さてこの「タメ口カルチャー」はいつ、どこで作られたのでしょうか。これを見るには、少しスポーツクラブの歴史を見る必要があると言います。以前、高松氏はサッカーのチーム名を超訳で紹介しましたが、その中のひとつTSG1899ホッフェンハイムをもう一度見てみます。チーム名の意味は「1899年設立のホッフェンハイム地区の体操とスポーツのコミュニティ」です。Tは、体操コミュニティという意味の「Turngemeinschaft」の省略です。

メンバーの平等性” への4件のコメント

  1. 『「センセイニレイ」といっておきながら、トレーニングがはじまると「おまえ」』は、なんとも言えない面白さがありますね。しかし、笑ってはいけませんね。ドイツでは真剣に柔道に向き合っているのですからね。とは言っても、異文化を輸入するというのは、少なくともこういったものであるのかもしれませんね。また、非常に気になってのは『練習中でもトレーナーをつかまえて「ここのところをもう一度教えてくれる?」と頼むようなことがあります』といったシーンであり、日本では指導者にこのようなことはなかなか言わない気がします。どこか指導者の指導方法にケチをつけているように見えるのでしょうか。成長するためには、このような積極性は非常に効果的だと感じます。そして、スポーツクラブの座り方から見る「メンバーの平等性」もとても新鮮ですね。そのようなひとつひとつに、「デモクラシー」や「平等」という考え方があるのですね。

  2. 「日本の人間関係の序列感覚が組み込まれている柔道がドイツで行われると、スポーツクラブの理念と絶妙に組み合わさっていくのがわかります」とありました。このような姿勢は地域間の保育でも参考になるように思いました。その地域の特性をしっかり理解し、それを活かしつつ、保育を変えていくということが必要なんだろうなと思います。全てを同じように変えるというのも一つの方法ですが、地元の実情、職員の実情を踏まえてこの地域の園として、今の園として何から変えていくのかということを考える視点というのは大切なことだと思いました。話は少し変わりますが、やはり剣道も柔道と同じようなにおいを感じますね。目上の人が座る前に座るなんて、、、という世界でしたし、なんともいえないない独特の雰囲気がありました。剣道そのものは嫌いではありませんが、あの雰囲気はいやだな〜と今も思います。

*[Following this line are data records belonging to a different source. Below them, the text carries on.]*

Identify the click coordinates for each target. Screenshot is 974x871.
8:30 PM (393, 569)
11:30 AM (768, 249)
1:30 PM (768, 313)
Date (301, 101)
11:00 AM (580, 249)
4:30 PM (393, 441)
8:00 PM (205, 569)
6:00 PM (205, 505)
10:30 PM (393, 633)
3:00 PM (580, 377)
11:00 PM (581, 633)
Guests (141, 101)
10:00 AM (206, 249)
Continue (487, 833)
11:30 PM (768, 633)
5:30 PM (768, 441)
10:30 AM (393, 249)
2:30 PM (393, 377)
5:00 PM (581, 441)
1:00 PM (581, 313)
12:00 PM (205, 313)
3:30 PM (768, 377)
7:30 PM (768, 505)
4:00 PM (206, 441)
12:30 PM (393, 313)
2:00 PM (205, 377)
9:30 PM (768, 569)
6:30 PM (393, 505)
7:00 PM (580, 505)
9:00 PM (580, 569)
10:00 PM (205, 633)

  3. 年功序列、長幼の序、先輩後輩、・・・日本社会における、このヒエラルキーはありとあらゆるところで生きているような気がします。支配被支配の関係もあります。主従の関係、雇用主被雇用者、・・・。まぁ、学校や会社では良しとしながらも、それ以外の集まりではどうでしょうか。入会時期の早い遅いで違って来ますね。やはり先輩後輩の序列はあります。日本人は序列があることで安心する民族なのかもしれませんね。個が優先されると序列は二の次になることがドイツの事例からわかります。「ため口カルチャー」。郷に入っては郷に従え、ですから、全体がその文化なら慣れていくことでしょう。日本では無理なカルチャーですね。「センセイニレイ」とのかけ声、その意味をわかっているのだろうかと思いますが、まぁ、柔道であれ何道であれ、形から入って魂が入りますから。

  4. 文化と文化が混ざり合うおもしろさを知ることができますね。「センセイニレイ」と言っておきながら、トレーニング中は「おまえ」と呼ぶというのを見ているのを想像すると、なんだかほんわかしそうな気もしますが、それがドイツの文化の一端なんでしょうね。そして、座り方も少しずつ異なっているということで、日本の文化にドイツの「デモクラシー」が組み込まれていくとそのようになるということ、実は細かいところほど大切なことなんだということが分かりました。